Młody chłopiec stał przed mężczyzną, który wyciągał w jego kierunku dłoń. Jego mniejsza delikatnie dotknęła gorącej dłoni. Miał wrażenie, jakby zaczęła go parzyć, a po chwili mrozić. Ból był okropny, ale nie poddał się. Wyraził zgodę na oddanie swego ciała i duszy diabłu, bo człowieka, przed nim innaczej nazwać się nie dało. Jednak po chwili znalazł się w swoim dawnym domu. Przypominając koszmar, jaki wtedy przeżył. Spod drzwi ciekła krew, trując powietrze znajdujące się w domu. Spomiędzy mięsa i organów udało mu się ujrzeć swą rodzinę. Ojciec, matka, babcia, dziadek i siostra, a nawet psa. Nagły krzyk rozpaczy obudził sąsiadów. Łzy błyszczały, jak gwiazdy znajdujące się na niebie. Zapach zgnilizny i metalu wypełniał pomieszczenie. Ludzkie ciało zbyt szybko się rozkłada i wtedy sam się o tym przekonał. Ale zanim wszystko sobie przypomniał, znowu znalazł się w innym miejscu.

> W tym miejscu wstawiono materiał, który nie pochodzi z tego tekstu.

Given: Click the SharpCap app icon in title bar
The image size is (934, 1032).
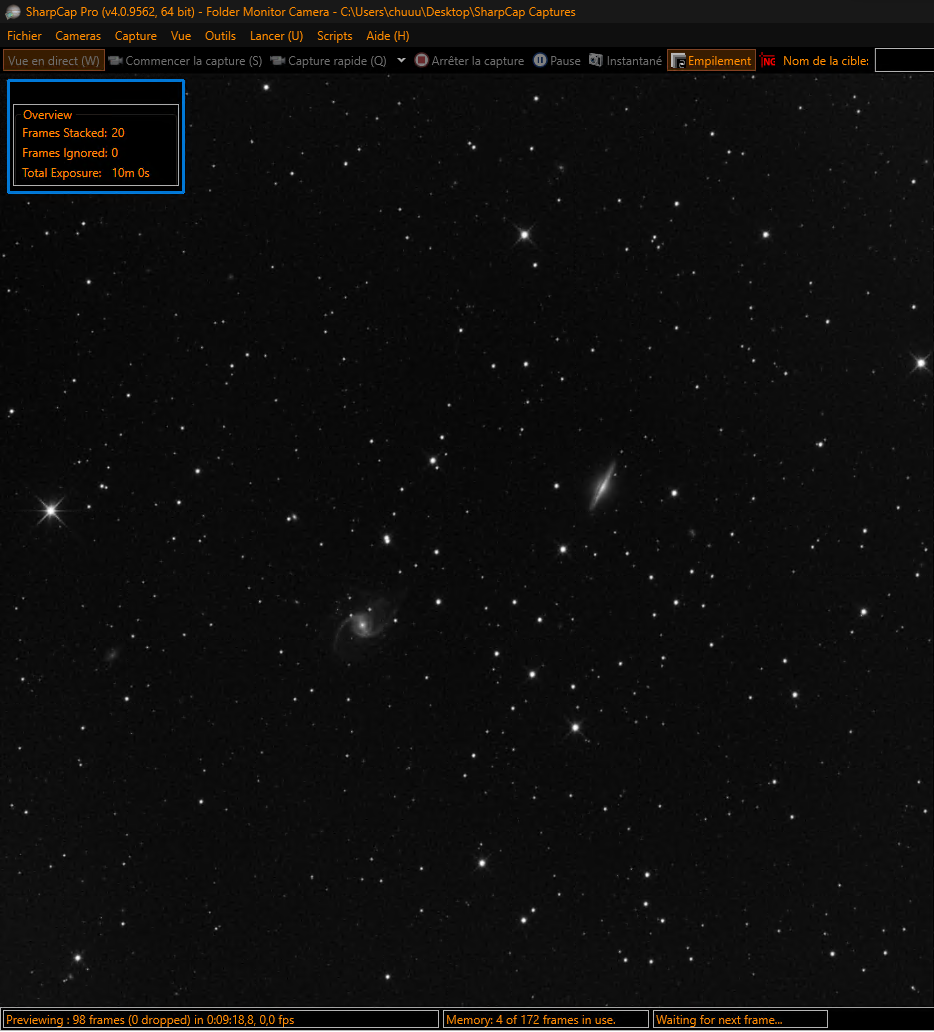Looking at the screenshot, I should pyautogui.click(x=13, y=12).

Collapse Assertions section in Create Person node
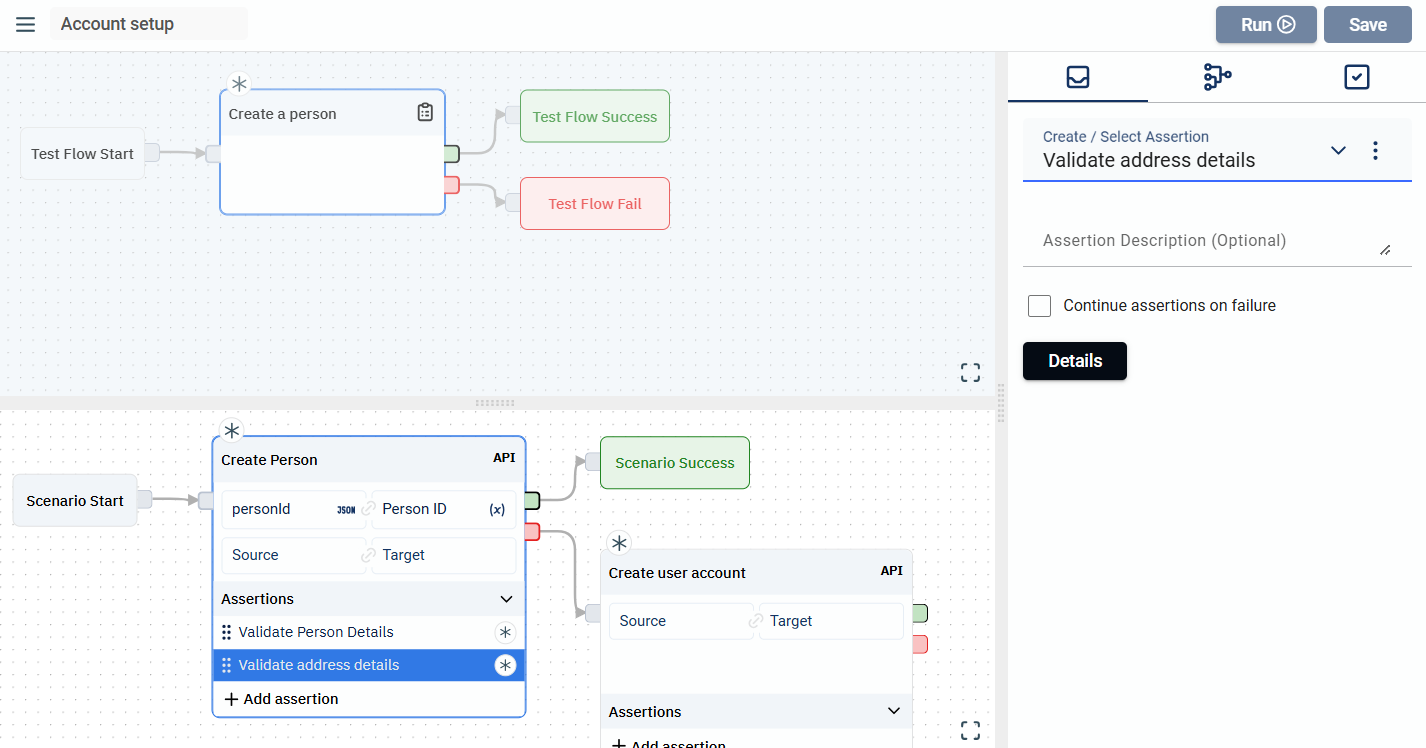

Znowu był z śnieżno włosym mężczyzną. Obserwowali trójkę chłopaków, którzy wcześniej dokuczali Tenko. Śmiali się z innego dziecka, które płakało już od paru minut.
- Znęcają się nad nim tak samo, jak nad tobą. Powinieneś ich ukarać. - W tym samym czasie podał niższemu nóż. Jego dłonie powędrowały na jego ramiona, coraz to bardziej się zaciskając. - W ten sposób możesz mi się odwdzięczyć, za uratowanie życia. - Krok do przodu był dowodem udanej manipulacji.
Jeśli to zrobisz to, w końcu mi się odwdzięczysz.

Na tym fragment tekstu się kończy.